A sporting region, Waikato has produced champions such as Don and Ian Clarke (rugby), Elsie Wilkie (bowls), Daniel Vettori (cricket), Mark Todd (equestrian sports), Linda Jones (horse racing), Lorraine Moller (distance running), Tawera Nikau (rugby league) and Rob Waddell (rowing).
Horse racing was one of the first sports enjoyed by both Māori and Pākehā. There was a racecourse at the Māori village of Rangiaowhia in the 1840s and 1850s and Māori organised races on remote Ruapuke Beach in the 1870s. After militia townships emerged, racing, hunt and later trotting clubs were formed. The Alexandra Racing Club at Pirongia, established in 1866, is one of New Zealand’s oldest, and its annual Boxing Day races are a Waikato institution. The Waikato Racing Club has its course at Te Rapa, Hamilton, and there are also regular racing and trotting events at Te Awamutu, Cambridge, Matamata and Te Aroha. Other equestrian events, such as polo, are popular.
Waikato’s rivers and lakes provide opportunities for a range of aquatic sports. There were rowing and sailing events on Lake Rotoroa (also known as Hamilton Lake) from the 19th century, and in the later 20th century there were power-boat races on the Waikato River. Boating events took place on Raglan Harbour (Whāingaroa) in the early 1900s. An annual river regatta has been held at Ngāruawāhia since the 1890s. With its mix of sports, including waka events and Māori cultural activities, it draws large crowds.
From the late 1940s Lake Karapiro, a hydro lake on the Waikato River, became an international rowing and canoeing venue. The world rowing championships were held there in 1978 and 2010. Since 2002 the Gallagher Great Race, an annual rowing contest between the University of Waikato and a team from Cambridge, Harvard or another overseas university, has been held on a stretch of the Waikato River through Hamilton.
The symbol of Waikato rugby, Mooloo, was the creation of local radio station 1XH. In 1951 announcer Alan Burcher introduced the lowing of an anonymous cow into the breakfast session. In a children’s competition, she was named Mooloo, and soon the provincial rugby team made her its mascot. Her effigy was paraded through the streets before games, and her bellow greeted every try scored on the home ground.

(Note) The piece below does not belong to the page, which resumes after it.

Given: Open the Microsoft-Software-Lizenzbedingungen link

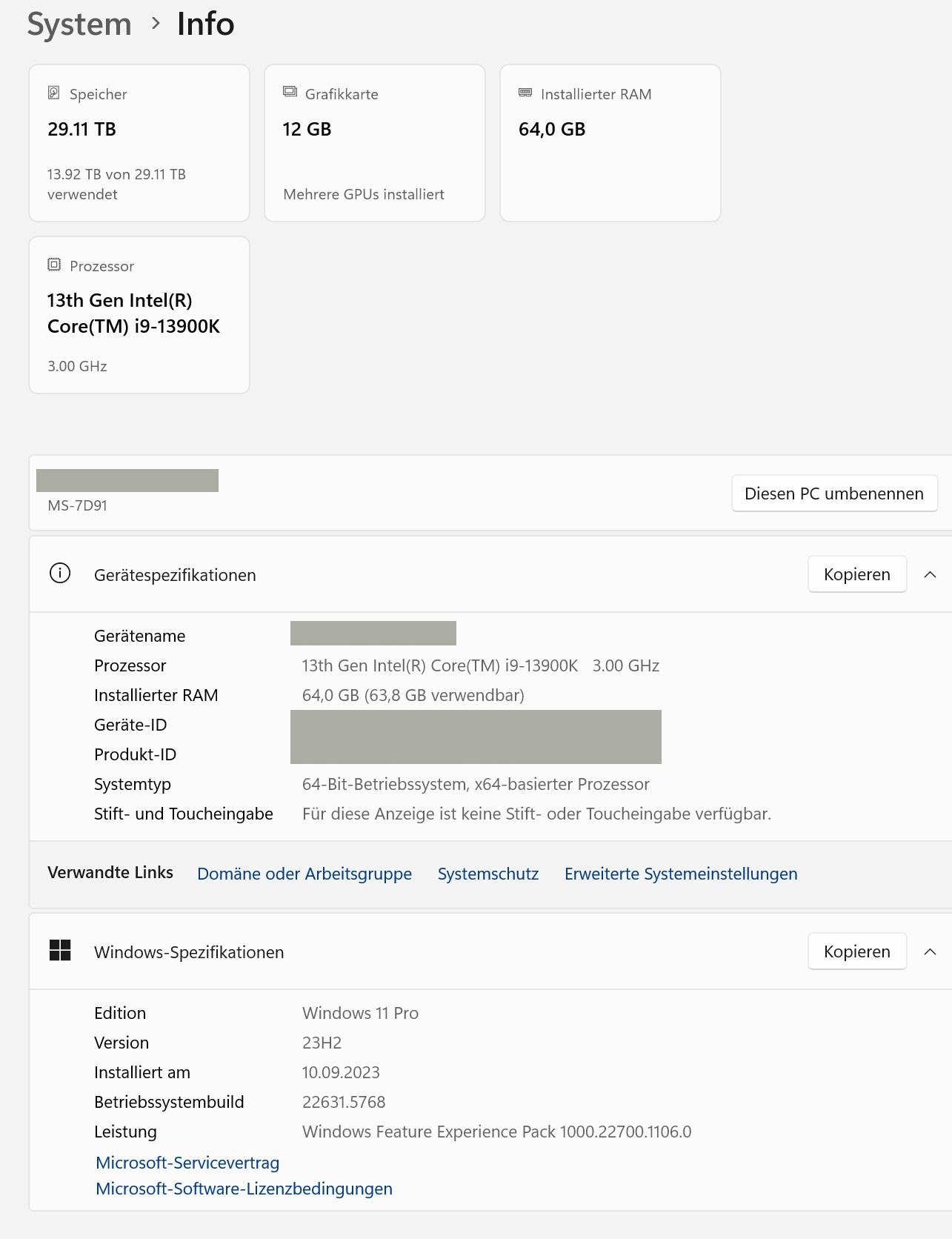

Waikato rugby began in 1874 when the ‘Hamilton Bounders’ played a team of surveyors called ‘Cussen’s Elephants’. In the 1920s the Waikato Rugby Football Union, centred on Rugby Park in Hamilton, grew in strength, rising to glory in the 1950s. Under a new coach, the team began winning most of their games. In 1951 they first won the Ranfurly Shield (the provincial rugby trophy). Support from around the region was wildly enthusiastic: the Mooloo mascot was paraded down Victoria Street before each match and cowbells were rung by supporters. Waikato’s finest moment came when it won the first match with the touring South African side at Rugby Park in 1956. The cheering could be heard across the city.
Rugby Park was replaced by the Waikato Stadium in 2002. Used for a range of sporting events, it is still the home of Waikato rugby, including Super 14 rugby team the Chiefs.
Rugby league was introduced to Waikato in the early 20th century and soon caught on with Huntly miners and in nearby Māori communities. It has a large following. North of Hamilton, there are three main clubs: Taniwharau, Ngāruawāhia and Tūrangawaewae.
Car and motorcycle clubs were formed from the 1920s, and Waikato roads provided ample scope for rallies. Drag-car racing took place at Meremere from 1973, and in the early 2000s the Maramarua Forest, with its steep logging tracks, proved ideal for trail-bike riding. In 2008 the Hamilton 400 event for V8 supercars began. Central Hamilton streets were closed off as a track for races over several days. However, after controversy over the funding of the event, it was shifted to Auckland from 2013. In 2009 Hampton Downs, a motor-racing venue, opened north of Te Kauwhata. The biennial New Zealand round of the World Rally Championship has often included several heart-stopping stages in the Raglan area.
Outdoor sports grew in popularity after the Second World War. Raglan’s left-hand breaks and The Reef at Port Waikato attracted surfers. Rock climbing started at Wharepapa. The annual Balloons over Waikato festival drew visitors to the region. Kayaking, canoeing and jet-boating tours began on the Waikato River. Once seen as a place you passed through to get to other holiday spots, by the 2000s Waikato had become a destination for adventure tourism.